Ratcheting up tensions with the US, Venezuelan President Nicolas Maduro on Saturday ordered a sharp reduction in the number of diplomats at the US embassy in Caracas, said US citizens would now need visas to enter the country and took other measures to retaliate for sanctions imposed by Washington on Venezuelan officials.
Maduro announced the steps at a rally at the presidential palace, hours after four missionaries from North Dakota who had been held and questioned by Venezuelan authorities since Wednesday left the country. It was not clear if they were deported or left voluntarily.
Venezuela, a major oil exporter to the US, is mired in a deep economic crisis marked by recession, high inflation and shortages of basic goods and medicines.
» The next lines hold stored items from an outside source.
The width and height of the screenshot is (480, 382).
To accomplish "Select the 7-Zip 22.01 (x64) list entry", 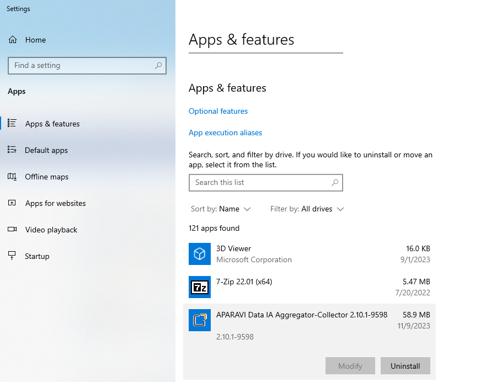I will [309, 287].
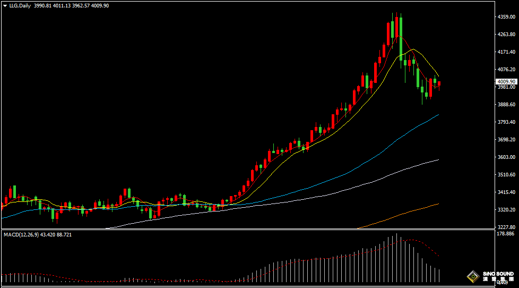Screen dimensions: 519x288
Task: Select the current price tag 4009.90
Action: pos(506,82)
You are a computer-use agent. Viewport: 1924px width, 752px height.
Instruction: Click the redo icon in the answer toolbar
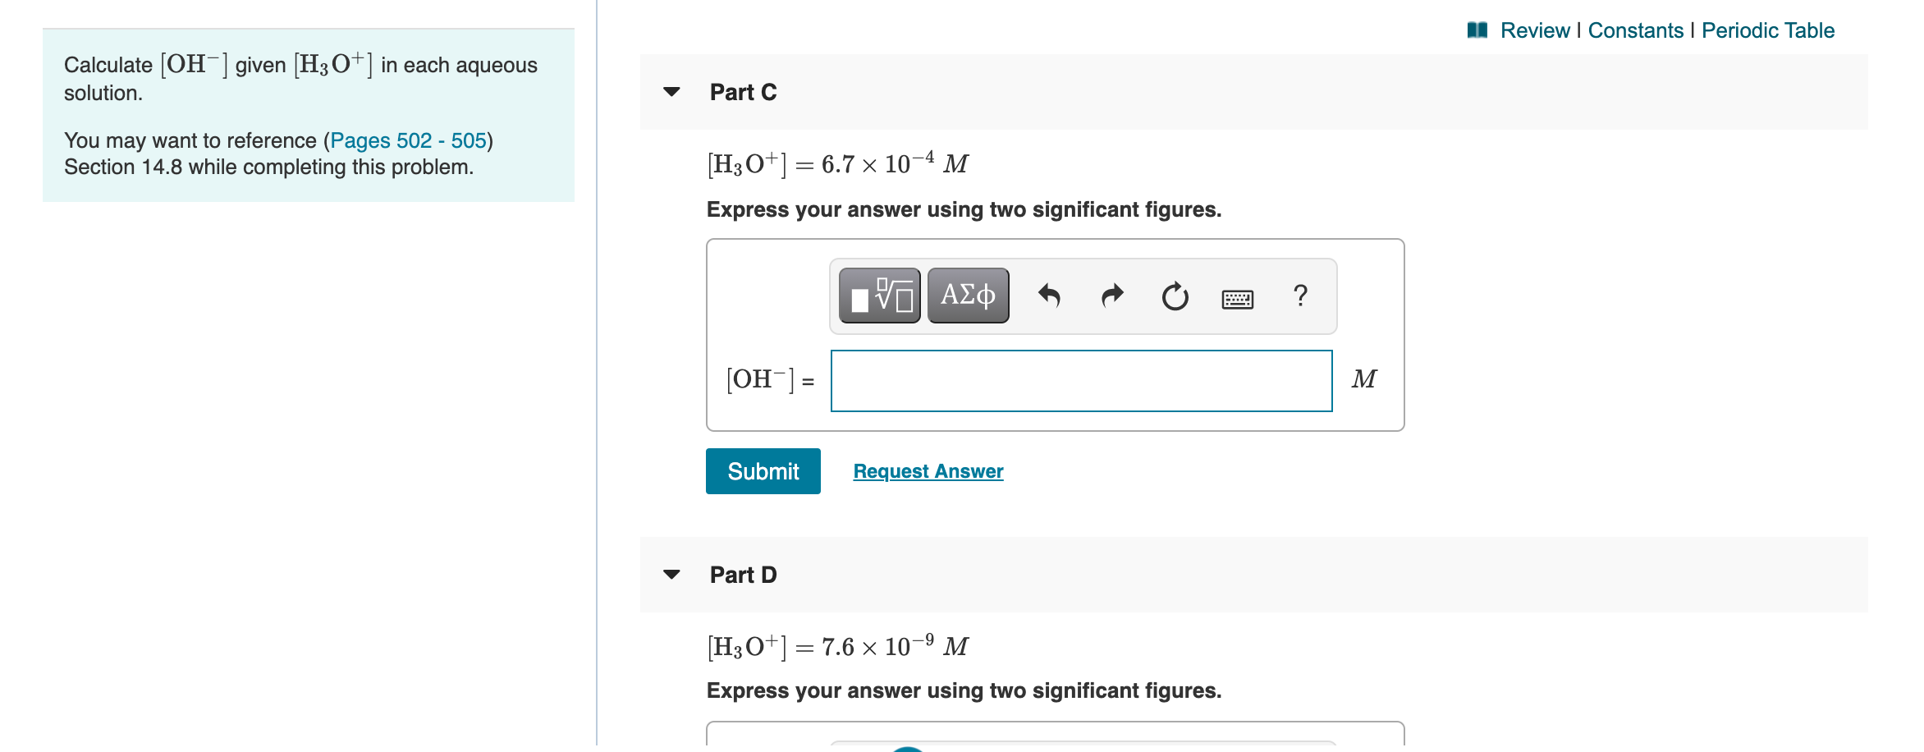pyautogui.click(x=1112, y=296)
Maduro, a leftist whose popularity is slumping, blames capitalist enemies and the US for the country’s troubles, and has accused Washington of plotting a coup to oust him.
The US denies those allegations and has pressed Maduro to release arrested opposition politicians and guarantee protections for antigovernment demonstrators.
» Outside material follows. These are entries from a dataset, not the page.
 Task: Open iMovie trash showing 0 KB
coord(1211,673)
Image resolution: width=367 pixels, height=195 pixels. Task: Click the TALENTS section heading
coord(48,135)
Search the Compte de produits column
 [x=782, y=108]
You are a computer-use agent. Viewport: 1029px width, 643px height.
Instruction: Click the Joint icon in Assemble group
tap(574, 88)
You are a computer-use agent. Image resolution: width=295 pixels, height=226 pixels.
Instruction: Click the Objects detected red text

Calling for “equal terms between countries, respect between countries,” Maduro said that the US must immediately reduce the number of officials at its embassy. “They have 100 officials, and we have 17 there,” he said.
If the reduction in embassy staff members includes a significant number of consular officials who process visa applications, it would be more difficult for Venezuelans to get visas to enter the US.
Maduro said that embassy officials must now get permission to meet with Venezuelans, saying: “The conspiratorial meetings in Venezuela are over.” He routinely accuses US diplomats of involvement in plots against him, although without offering proof.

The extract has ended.